Background. The failure of composite flaps despite anastomotic patency is thought to be mediated by the inflammatory response within the microvasculature, which results from unavoidable surgical trauma and transfer-related ischemia-reperfusion. Evidence suggests that stress conditioning may improve flap survival; however; the molecular mechanisms of protection are far from being clear. Therefore, we analyzed whether stress conditioning-induced heat-shock protein 32 is effective to prevent the inflammatory response in trans osteomyocutaneous flaps. Methods. In a rat model, leukocyte-endothelial cell interaction and endothelial integrity disruption as early indicators of the inflammatory response were quantitatively analyzed in muscle, subcuticular tissue, and periosteum of microvascularly transferred osteomyocutaneous flaps by using intravital fluorescence microscopy.

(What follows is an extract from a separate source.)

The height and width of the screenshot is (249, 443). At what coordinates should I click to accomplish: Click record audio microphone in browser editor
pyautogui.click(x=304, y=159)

Twenty-four hours before flap transfer; stress conditioning was induced by local heating of the left hindlimb up to 42.5 degreesC for 30 minutes. In additional animals, stress conditioning-induced activity of heat-shock protein 32 was inhibited by tin protoporphyrin-IX. Unconditioned flaps served as controls. Results. In all tissues analyzed, control flaps showed significant leukocyte adherence in postcapillary venules, increased intercellular adhesion molecule-1 (ICAM-1) expression, and endothelial integrity disruption, but a lack of heat-shock protein 32. In contrast, stress conditioning induced marked heat-shock protein 32 expression, which was associated with a significant reduction (P < .05) of leukocyte adherence ICAM-1 expression, and endothelial hyperpermeability. The inhibition of heat-shock protein 32 by protoporphyhrin-IX completely abolished the stress conditioning-induced amelioration of the inflammatory response in all tissues analyzed. Conclusions. Stress conditioning by local heat-shock priming reduces the inflammatory response in osteomyocutaneous flaps. The protective effect is mediated by the induction of heat-shock protein 32.